Collected data entries
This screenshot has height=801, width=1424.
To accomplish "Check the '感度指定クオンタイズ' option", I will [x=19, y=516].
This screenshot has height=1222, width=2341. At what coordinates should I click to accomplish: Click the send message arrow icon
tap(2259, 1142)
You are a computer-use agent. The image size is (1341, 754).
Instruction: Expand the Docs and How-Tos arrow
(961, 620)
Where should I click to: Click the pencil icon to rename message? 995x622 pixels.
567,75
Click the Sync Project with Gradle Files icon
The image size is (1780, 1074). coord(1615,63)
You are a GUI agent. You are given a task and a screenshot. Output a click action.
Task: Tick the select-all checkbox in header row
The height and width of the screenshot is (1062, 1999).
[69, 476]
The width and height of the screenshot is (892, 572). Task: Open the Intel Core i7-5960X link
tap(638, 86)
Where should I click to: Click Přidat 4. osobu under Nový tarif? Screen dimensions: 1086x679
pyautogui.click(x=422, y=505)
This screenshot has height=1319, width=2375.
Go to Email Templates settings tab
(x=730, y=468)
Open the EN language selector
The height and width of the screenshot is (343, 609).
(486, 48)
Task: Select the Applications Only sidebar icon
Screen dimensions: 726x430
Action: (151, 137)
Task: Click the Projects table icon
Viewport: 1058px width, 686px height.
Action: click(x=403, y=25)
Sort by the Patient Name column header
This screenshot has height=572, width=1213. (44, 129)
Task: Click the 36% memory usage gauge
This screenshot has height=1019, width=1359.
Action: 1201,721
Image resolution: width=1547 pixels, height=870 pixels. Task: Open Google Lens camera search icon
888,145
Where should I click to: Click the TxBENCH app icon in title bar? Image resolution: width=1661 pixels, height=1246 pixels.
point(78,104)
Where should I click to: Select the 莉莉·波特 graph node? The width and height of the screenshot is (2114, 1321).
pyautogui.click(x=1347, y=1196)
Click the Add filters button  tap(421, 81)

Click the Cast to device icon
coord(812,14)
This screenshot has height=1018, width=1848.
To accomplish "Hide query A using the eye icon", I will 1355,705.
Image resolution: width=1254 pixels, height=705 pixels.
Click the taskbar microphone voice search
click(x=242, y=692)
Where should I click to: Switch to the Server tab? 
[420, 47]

◆ **Exercise**
In the entries above, find each line with "will" and copy it.

◆ **Written response**
To accomplish "Check the '感度指定クオンタイズ' option", I will [x=19, y=516].
To accomplish "Hide query A using the eye icon", I will 1355,705.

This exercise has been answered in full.